Texto de estudio:
+++

En esta época el colombiano definió asimismo su predilección por el retrato, en especial el de cuerpo entero de personajes del cristianismo, de monarcas, dignatarios de Estado, clérigos y familias burguesas dejando siempre abierta la cuestión sobre el significado de representarlos con formas tan particulares como las suyas. ¿Son sus obras imágenes burlonas y de ácida crítica social como plantea la crítica Marta Traba o, como sostienen historiadoras del arte como Ivonne Pini y Marina Hanstein, miradas benévolas e indulgentes apenas tocadas por la ironía y el humor?
Dilucidar esta cuestión demanda necesariamente recordar que, a inicios de la década de 1960 Botero abandonó Colombia para radicar en EEUU, país que, como señala Jacqueline Barnitz, en el contexto de la Guerra Fría promovió el arte latinoamericano como una forma de fortalecer estratégicamente los vínculos de la región. Este impulso sin precedentes de instituciones públicas y privadas venía, sin embargo, condicionado implícitamente a que los artistas desarrollasen sus obras en relación a “una identidad cultural específica”, la de sus países de origen, determinando de algún modo su producción y, por supuesto, la imagen de lo “latinoamericano”.
De todos los artistas de la región activos en EEUU en esta época (entre ellos la boliviana María Luisa Pacheco), Botero fue el más destacado y el único que, en un sorprendente corto lapso de tiempo, lograría posicionar su nombre entre los principales del arte mundial, presentando exposiciones en museos de América y Europa, y cotizando su obra a precios exorbitantes. En este contexto, los públicos de Botero ya no eran los latinoamericanos inmersos en debates anacrónicos, sino los aficionados y los consumidores de un Primer Mundo ávido de una imagen de Latinoamérica coincidente con la eclosión de la literatura del “Boom”. Y en esta tarea de dar una cara artística a nuestro continente, Botero cumplió las expectativas con obras coloridas y humorísticas de personajes y paisajes estereotipados en un estilo evocativo de lo popular y lo naif.

+++

Datos proporcionados:
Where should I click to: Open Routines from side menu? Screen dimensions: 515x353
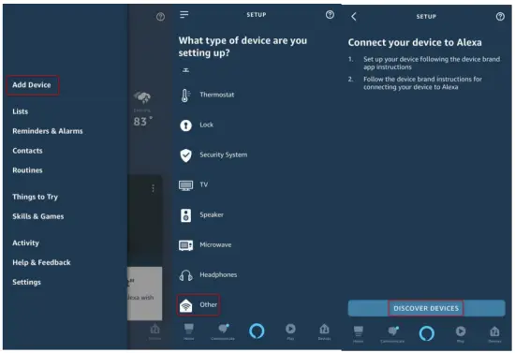pyautogui.click(x=27, y=170)
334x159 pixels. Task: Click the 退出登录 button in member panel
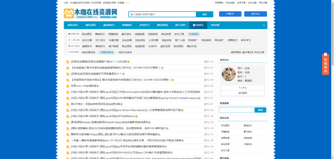click(x=242, y=93)
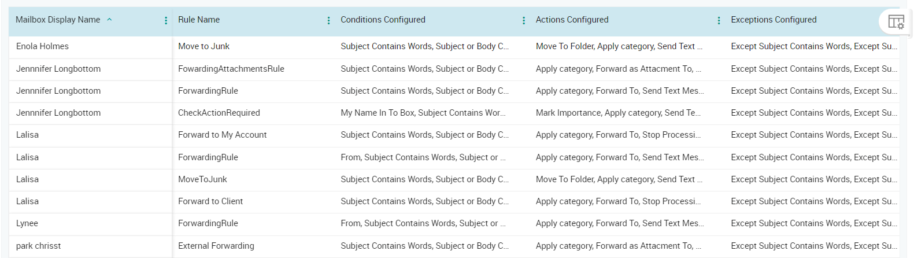Open Conditions Configured column options menu
This screenshot has height=258, width=914.
pos(524,20)
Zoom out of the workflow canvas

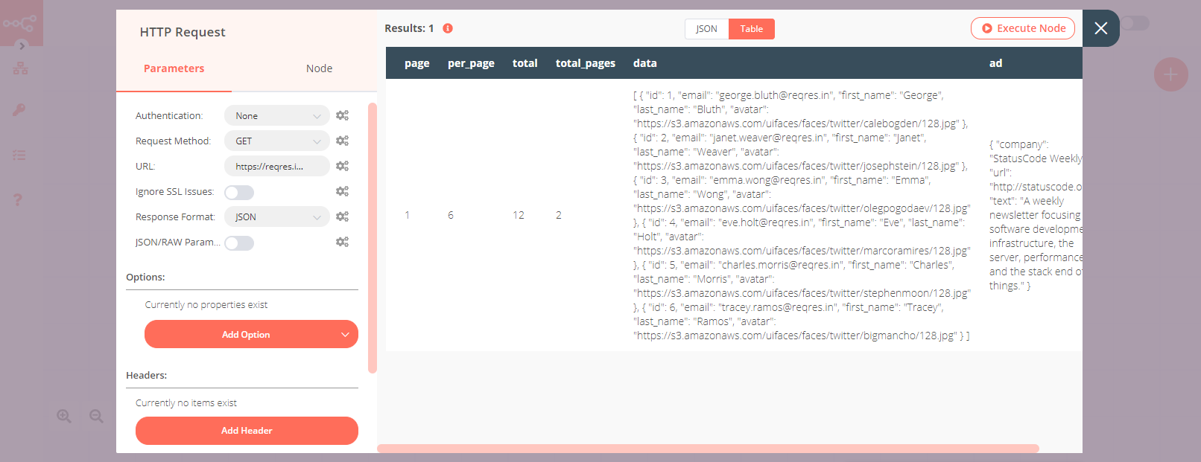pos(96,416)
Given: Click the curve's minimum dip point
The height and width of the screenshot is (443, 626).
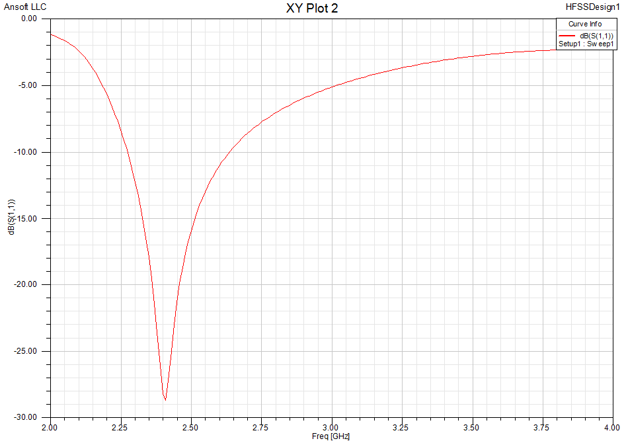Looking at the screenshot, I should [x=165, y=400].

+++

Acciones a realizar:
A. Indica si cada afirmación concuerda con el texto sobre Botero y respalda cada respuesta (sí o no) con las palabras exactas del texto que la deciden.
(i) Marta Traba ve en las obras de Botero imágenes burlonas de crítica social.
(ii) Botero se fue de Colombia a fines de la década de 1960.
(iii) En EEUU, el público de Botero seguía siendo sobre todo latinoamericano.
B. Prosigue el texto sobre Botero a partir de su última oración.

Tareas resueltas:
A.
(i) Sí: "¿Son sus obras imágenes burlonas y de ácida crítica social como plantea la crítica Marta Traba".
(ii) No: "a inicios de la década de 1960 Botero abandonó Colombia para radicar en EEUU".
(iii) No: "los públicos de Botero ya no eran los latinoamericanos inmersos en debates anacrónicos".

B.
Ante la universalidad y el éxito comercial que alcanzó ya en la década de 1970 resulta paradójico el hecho de que Botero siempre vindicase la naturaliza personal de su arte, más concentrada en la exploración de los volúmenes que en discursos de cualquier tipo. Recuérdese que ya en 1958 había emitido su famoso principio de que “la verdadera vanguardia es el realismo”, negando por un lado la función social del arte y por otro, la pérdida del referente del abstraccionismo, y declarando así su vocación a elevar las cualidades sensuales de las formas dentro de un figurativismo de corte preciosista. En este orden, fue solamente natural que a mediados de los 70s empezase también a explorar los volúmenes tridimensionales de la escultura a través de grandes bronces, macizos y curvos como las figuras de su pintura.
Más allá de su obra más conocida de figuras gordas, son numerosos los géneros, los temas y las series propuestos por un artista incansable como Botero, pero en última instancia su legado fue mayor: establecer una imagen definida del arte latinoamericano a los ojos del mundo, un arte en el que confluyen paradójicamente lo universal y lo individual, el discurso social (crítico o benevolente) con una vocación formalista llevada al extremo con la paciencia y la dedicación de un artesano.